Die Vorlage für die Kontaktdatennachverfolgung war nicht besser: eine Tabelle in einer querformatigen Word-Datei, die auch per E-Mail zurückgeschickt werden sollte, und in der so lustige Sachen wie der Impfstatus der Kontaktpersonen abgefragt wurden – und zwar inklusive Impfdatum und Impfstoff. Auf der zweiten Seite war dann wiederum im Hochformat, also für den Betrachter um 90 Grad gedreht, eine Bilddatei mit einer Anleitung eingebettet, wer alles als Kontaktpersonen gilt. Was soll denn bitte ein blinder Mensch mit diesem Schrott anfangen? Von Inklusion und digitaler „Barrierefreiheit“ konnte hier also keine Rede sein, aber auch eine Datenschutzerklärung suchte ich vergebens. Wir sollten also sensible (Gesundheits-)Daten aller unserer potenziellen Kontakte in einer offenen Word-Datei mit einer unverschlüsselten E-Mail verschicken, ohne dafür die Einwilligung zu haben? Das haben wir uns dann mal gespart, wir hatten ja eh schon alle benachrichtigt.
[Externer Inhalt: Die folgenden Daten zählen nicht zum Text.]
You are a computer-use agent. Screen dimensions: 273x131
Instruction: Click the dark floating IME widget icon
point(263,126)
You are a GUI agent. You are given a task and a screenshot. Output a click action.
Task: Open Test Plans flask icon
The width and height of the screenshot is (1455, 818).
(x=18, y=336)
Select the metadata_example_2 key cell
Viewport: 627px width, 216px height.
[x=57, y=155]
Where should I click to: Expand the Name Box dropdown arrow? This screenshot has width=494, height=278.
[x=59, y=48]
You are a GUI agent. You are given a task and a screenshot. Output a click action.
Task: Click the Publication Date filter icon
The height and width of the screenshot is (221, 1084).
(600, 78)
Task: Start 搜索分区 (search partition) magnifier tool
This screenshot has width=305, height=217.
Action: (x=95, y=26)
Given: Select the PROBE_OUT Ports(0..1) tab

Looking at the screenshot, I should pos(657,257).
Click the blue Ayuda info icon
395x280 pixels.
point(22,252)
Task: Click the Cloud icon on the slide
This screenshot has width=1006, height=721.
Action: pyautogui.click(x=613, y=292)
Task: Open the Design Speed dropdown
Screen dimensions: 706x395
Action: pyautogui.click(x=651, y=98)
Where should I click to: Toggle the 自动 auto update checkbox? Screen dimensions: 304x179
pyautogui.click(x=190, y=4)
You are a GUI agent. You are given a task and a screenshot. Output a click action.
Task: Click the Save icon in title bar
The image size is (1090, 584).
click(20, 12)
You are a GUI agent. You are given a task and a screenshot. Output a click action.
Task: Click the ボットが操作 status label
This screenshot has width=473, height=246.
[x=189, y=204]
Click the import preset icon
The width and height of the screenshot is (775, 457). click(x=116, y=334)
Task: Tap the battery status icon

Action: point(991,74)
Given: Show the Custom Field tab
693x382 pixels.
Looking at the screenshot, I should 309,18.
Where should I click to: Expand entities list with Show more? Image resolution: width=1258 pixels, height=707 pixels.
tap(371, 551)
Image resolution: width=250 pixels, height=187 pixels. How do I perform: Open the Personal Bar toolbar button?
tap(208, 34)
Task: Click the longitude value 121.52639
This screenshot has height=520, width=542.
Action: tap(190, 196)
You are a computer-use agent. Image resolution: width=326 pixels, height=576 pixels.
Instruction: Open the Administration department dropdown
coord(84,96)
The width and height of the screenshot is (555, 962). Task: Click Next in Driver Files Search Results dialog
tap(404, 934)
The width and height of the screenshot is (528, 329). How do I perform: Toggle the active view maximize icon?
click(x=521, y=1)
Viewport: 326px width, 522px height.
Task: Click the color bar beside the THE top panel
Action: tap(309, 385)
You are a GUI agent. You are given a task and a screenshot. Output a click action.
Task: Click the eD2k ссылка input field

Screenshot einer offenen Word-Datei, mit querformatigen Tabelle für Erfassung von Kontaktdaten und Impfstatus sowie eine um 90 Grad gedrehte Bilddatei mit einer Anleitung.
Erfassungsbogen für Kontaktpersonen – digitale Pandemiebekämpfung at its best

Und was machen eigentlich Menschen, die keinen Laptop und Drucker haben? Und diejenigen, die einfach nicht (ausreichend) Deutsch verstehen? Ein digitales Trauerspiel in diesem ach-so-fortschrittlichen Deutschland.

Dem Gesundheitsamt zugutehalten lässt sich allerdings, dass wir auf eine E-Mail mit einer Frage unsererseits sehr schnell eine Antwort bekamen.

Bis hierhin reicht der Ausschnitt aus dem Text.